Williams implemented a manufacturing-intelligence solution using FactoryTalk View Site Edition, Historian and VantagePoint software. Historian software automatically identifies gathers and stores production data from the control system. VantagePoint software aggregates this data – along with information from the ERP system, and other plant databases and systems – correlates and presents production information to operations, so variances are easily identified and corrected in real time.
For example, the system has been set up to pull specific information from a fryer; recording temperature at various levels and locations within the fryer to ensure all product is cooked evenly. This information is displayed via dashboard, so an operator can view all the active fryers at once or drill down into one specific fryer if an alert is noted. If a new fryer is added to the line, it can be added to the dashboard in a matter of minutes, copying over the existing tags and the related KPIs developed for the other fryers.
In total, the Haltom City plant will be monitoring approximately 1,500 data points across cooking, sticking, battering, frying, freezing and packaging.

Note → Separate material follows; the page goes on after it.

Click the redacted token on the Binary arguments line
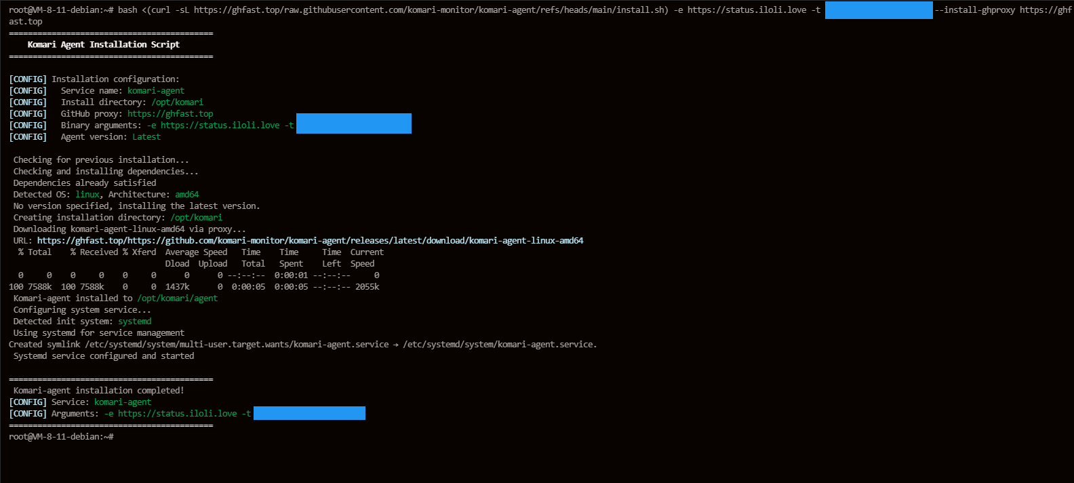 (x=353, y=124)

Additionally, the team has extended this solution with Microsoft Surface™ tablets running the FactoryTalk VantagePoint KPI mobile app for Windows 8.1. Operators and value stream managers on the floor are now able to monitor any area of production – packaging status, cook temperature and frying capacity – in the palm of their hands.
Armed with anytime access to real-time and historical production data and trends, operators can see where there are problems, where problems might potentially arise or where additional capacity exists to increase production or run an alternative product.

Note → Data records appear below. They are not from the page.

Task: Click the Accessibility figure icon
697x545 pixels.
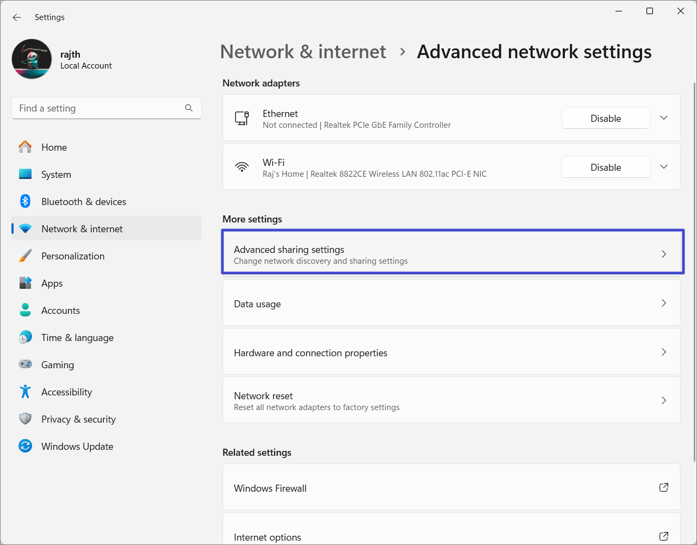Action: coord(26,392)
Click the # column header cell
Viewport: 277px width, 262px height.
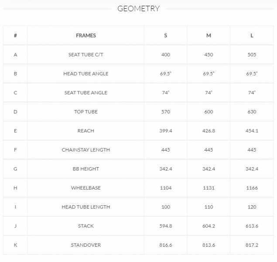[15, 35]
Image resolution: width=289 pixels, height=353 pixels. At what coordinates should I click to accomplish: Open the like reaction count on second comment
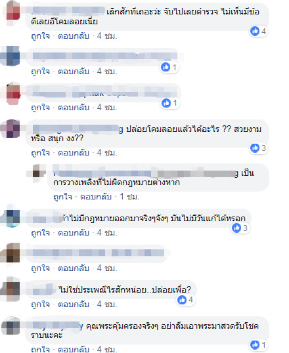(x=170, y=67)
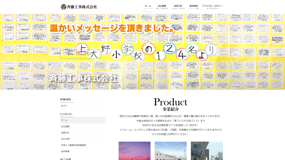
Task: Go to 採用情報 in the top navigation
Action: click(194, 7)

When new regulations under the FSMA are fully implemented in 2015, FactoryTalk Historian software will be essential in improving traceability and reporting for the FDA. The increase in data collected by Historian software, and reported and shared via VantagePoint software, helps the plant track exact serial numbers, date and time-stamped detail on which SKU numbers came off each specific line. If the plant ever had an issue with food safety, alerts are in place that allow managers to immediately pull up data to check how many cases may have been affected and their specific product serial numbers. Mobilizing the solution, unties area managers from the machine or control-room monitors, allowing them to better manage their zones and collaborate across production zones.

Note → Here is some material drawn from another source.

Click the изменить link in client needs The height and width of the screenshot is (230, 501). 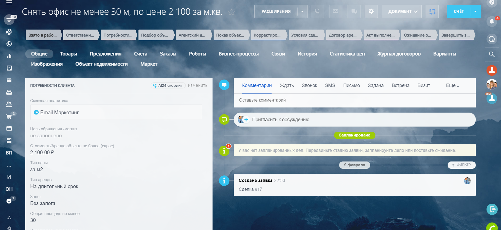pyautogui.click(x=198, y=85)
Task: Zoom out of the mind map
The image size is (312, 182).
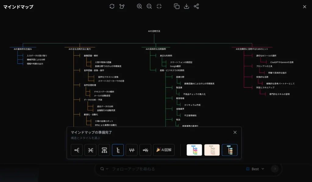Action: pyautogui.click(x=149, y=6)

“Our value stream managers no longer have to wait for Excel-style, manual reporting at the end of each shift to make production decisions,” Williams said. “With the FactoryTalk solution, managers can show summarized, contextualized information on the tablet directly to the operators on the plant floor. Those teams can now immediately see how their actions are affecting quality-assurance goals. Understanding these cause-effect relationships has been revolutionary for our teams. We are seeing functions work more collaboratively toward higher-level plant goals rather than focusing on the individual goals that only impact their area of production.”
This deeper insight has helped Hillshire decrease inedible product and waste goals at the plant to 0.8 percent, which translates into savings of nearly 5.5 million corn dogs annually.
“We now have operators thinking through important ‘what-if scenarios.’ When one production area has capacity, they’re looking to find ways to make adjustments across functional areas to help optimize production,” added Williams.
“The Manufacturing Intelligence solution from Rockwell Automation and mobility from Microsoft has been crucial in improving production, while helping us meet quality standards,” he continued. “When new regulations come into play in 2015, it will help our plant maintain our exceptional quality and food-safety record.”